David Chan: [00:06:32] But those connections are not always easy to make. And definitely, when you have moved around a lot as Jasmine did, every time you have to start over and build new networks wherever you arrive. Well, this is how she experienced this.

Jasmine: [00:06:45] I think at the beginning I always have this kind of fear factor. And I remember before I moved to Belgium, I was on this website that's called Meetup. And I remember I was looking I sent out to all these groups and Facebook groups and like, I dunno, it was like the board game groups and walking groups and like dog groups. I don't even own a dog. Just all these possible groups you can imagine. So I felt like, yeah, I'm prepared, I'm ready. I've got all these groups and then I've never once attended one event from any of these groups because actually, I think sometimes it is the fear of having to meet new people in a way. And sometimes you also don't want too many people in your life because you've only got a certain amount of social energy to give away. But so I think, sometimes I have found it difficult to kind of break the barrier and kind of make friends with maybe people who are more from Ghent because they have their whole life here. So yeah, I find that quite difficult and I think especially in the last two years, I haven't met too many new people because I've got my friends now.

David Chan: [00:07:53] How well equipped are we? Are we in a fundamental way equipped to be social animals, to seek out connections? To what extent is that sort of hardwired into how we behave with eachother?

Piet Bracke: [00:08:05] Yes, of course. We are social animals. We were already social before we were human. So we share living in a group with other primates. And this is wired into our body. You can see it fairly easily, for instance, when you often see the dysfunctional way that people that are vulnerable seek help. If you feel downhearted, you feel depressed, you know, you have burnout. We develop behavior that is kind of help-seeking behavior. We kind of show other people that we need support. If you are a little group, you are crying. Someone else will take up the signal. But if you are alone in your living room, detached from others, and you are crying, well your crying has become dysfunctional. It doesn't lead to support seeking or support giving. So these are indications that basically we have some inert strategies of connecting to others that are functional in types of societies that have long passed.
********************
Tasks for this exercise:
a - Set down the stretch of the conversation on social connection from "David Chan: [00:07:53]" through "behave with eachother?", keeping every word as it appears.
b - Write the next part of the conversation on social connection, beginning after its last sentence.
********************
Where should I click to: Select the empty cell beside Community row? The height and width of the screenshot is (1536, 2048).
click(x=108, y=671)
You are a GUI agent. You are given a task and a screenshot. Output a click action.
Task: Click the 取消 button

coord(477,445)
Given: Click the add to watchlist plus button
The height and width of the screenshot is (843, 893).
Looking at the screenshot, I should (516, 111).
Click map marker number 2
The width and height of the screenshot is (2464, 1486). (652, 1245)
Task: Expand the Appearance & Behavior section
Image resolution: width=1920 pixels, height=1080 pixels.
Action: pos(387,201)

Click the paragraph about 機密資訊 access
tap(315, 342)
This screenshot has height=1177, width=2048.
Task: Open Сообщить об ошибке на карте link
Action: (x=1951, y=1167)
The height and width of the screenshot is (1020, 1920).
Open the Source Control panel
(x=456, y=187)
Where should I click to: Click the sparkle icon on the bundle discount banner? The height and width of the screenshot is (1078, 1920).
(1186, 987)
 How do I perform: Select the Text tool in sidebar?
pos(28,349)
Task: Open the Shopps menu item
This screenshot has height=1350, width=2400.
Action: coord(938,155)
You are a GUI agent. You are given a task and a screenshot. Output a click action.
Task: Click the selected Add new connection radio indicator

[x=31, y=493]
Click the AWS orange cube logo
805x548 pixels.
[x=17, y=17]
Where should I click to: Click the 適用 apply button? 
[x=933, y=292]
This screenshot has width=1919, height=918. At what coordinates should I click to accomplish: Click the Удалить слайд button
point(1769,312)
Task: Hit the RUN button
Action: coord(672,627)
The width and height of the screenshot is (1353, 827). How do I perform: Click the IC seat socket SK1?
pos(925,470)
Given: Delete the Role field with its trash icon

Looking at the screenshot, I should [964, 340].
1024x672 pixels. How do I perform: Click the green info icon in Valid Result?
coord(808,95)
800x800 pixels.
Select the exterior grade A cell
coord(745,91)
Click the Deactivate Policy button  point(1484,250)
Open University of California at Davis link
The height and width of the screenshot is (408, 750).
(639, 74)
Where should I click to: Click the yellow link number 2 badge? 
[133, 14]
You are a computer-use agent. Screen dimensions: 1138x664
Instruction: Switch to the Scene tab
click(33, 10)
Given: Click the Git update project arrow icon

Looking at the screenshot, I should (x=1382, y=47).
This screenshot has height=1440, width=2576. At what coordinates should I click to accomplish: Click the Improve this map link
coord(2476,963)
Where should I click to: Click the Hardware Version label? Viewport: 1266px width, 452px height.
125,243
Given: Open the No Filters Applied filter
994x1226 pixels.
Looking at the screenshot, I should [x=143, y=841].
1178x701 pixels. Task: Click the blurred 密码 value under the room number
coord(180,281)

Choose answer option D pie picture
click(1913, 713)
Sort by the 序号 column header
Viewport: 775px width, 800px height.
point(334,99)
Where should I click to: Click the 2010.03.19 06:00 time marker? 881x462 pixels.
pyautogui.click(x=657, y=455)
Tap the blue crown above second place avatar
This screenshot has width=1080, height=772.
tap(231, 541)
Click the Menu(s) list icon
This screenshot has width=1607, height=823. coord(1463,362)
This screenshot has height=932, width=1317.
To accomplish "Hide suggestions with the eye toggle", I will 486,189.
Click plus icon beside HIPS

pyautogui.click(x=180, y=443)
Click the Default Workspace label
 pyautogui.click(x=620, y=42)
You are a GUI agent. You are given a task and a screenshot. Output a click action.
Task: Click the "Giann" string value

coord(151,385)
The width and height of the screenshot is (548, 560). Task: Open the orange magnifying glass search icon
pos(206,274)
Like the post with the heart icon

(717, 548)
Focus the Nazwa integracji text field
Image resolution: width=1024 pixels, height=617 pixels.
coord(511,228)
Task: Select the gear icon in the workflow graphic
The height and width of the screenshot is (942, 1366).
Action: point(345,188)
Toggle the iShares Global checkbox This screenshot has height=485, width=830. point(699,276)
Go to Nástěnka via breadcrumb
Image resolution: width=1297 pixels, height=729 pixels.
********************
The replies:
a -
David Chan: [00:07:53] How well equipped are we? Are we in a fundamental way equipped to be social animals, to seek out connections? To what extent is that sort of hardwired into how we behave with eachother?

b -
David Chan: [00:09:22] We are social animals. We need people around us. As a Ph.D. student, it's not always easy to connect with peers. You're often working alone on your project, and as Jasmine told us, it can make you feel alone sometimes.

Jasmine: [00:09:35] Not having that contact with your lab as well as your team. So not also being able to build those connections with your lab members. I also find it quite disheartening in a way that over the last kind of two or three years, you haven't been able to build up that enthusiasm for your project. And then if you have an idea and you want to talk to someone about it, you don't want to have to email someone and ask for a meeting all the time. So yeah, I guess you feel, yeah, just quite alone sometimes in that specific project, even though you have your professors and your supervisors and your colleagues who will support you in every single way. But to actually take that kind of loneliness away in your project, until you actually get to the end of your project and you see the final piece and you see how much work you've put into it and you see the end piece, that's when you feel, I guess liberated from the feeling of this project, which has been you and yourself.

David Chan: [00:10:31] What kinds of steps can an institution take to ameliorate or diminish the kinds of risks that these 20-something age group, young researchers, for example, might be prone to? Particularly when they're starting out on a Ph.D., for example, they've moved from another country or they've moved from a different environment. These are sort of times when the vulnerability, I would imagine, is quite high.

Piet Bracke: [00:11:00] It's compared to a lot of other institutions, very internationalized. A lot of people are social, mobile, detached from their home base, moving around a lot, and as such, unable to build stable relationships. On the other hand, of course, it's a very competitive environment. Of course, there are always periods, you know, in the life of Ph.D. students where you can be more at ease. You start your research, you are collecting your data, and so on and so forth. But the period of severe stress comes nevertheless. And then, of course, if you are under a very serious strain, a social support base is of utmost importance. If they do not have a social support base within a research group or within a community of similar Ph.D. students, it could become very devastating for their mental health status.

David Chan: [00:12:00] Building on that social support base isn't always that easy. When you move around a lot, when you meet new people, it can help if you're an extrovert, perhaps. Or maybe it's better if you are an introvert. Jasmine has a very interesting view on this topic.

Jasmine: [00:12:15] I would consider myself to be an introvert. I have these conversations with friends, and when I say that I'm an introvert, they will laugh at me because they're like, "You're not an introvert, you're an extrovert". And guess this is also linked to sometimes this feeling of not feeling 100% connected with people because, maybe deep down, sometimes I don't have those strong bonds with people, which I might like. So then I guess I feel quite introverted because I feel like maybe, I don't know all of my friends as well as maybe I would if I'd known them for decades.

David Chan: [00:12:49] I think a common idea in terms of this becoming connected is that you know, if you're outgoing, if you're self-confident, if you're a very sociable type of person, you're going to make those connections more readily. You're going to network effectively. If you're more withdrawn, you don't mind spending long periods of time on your own, the common perception is that, well, you're probably not well equipped to make these kinds of networks.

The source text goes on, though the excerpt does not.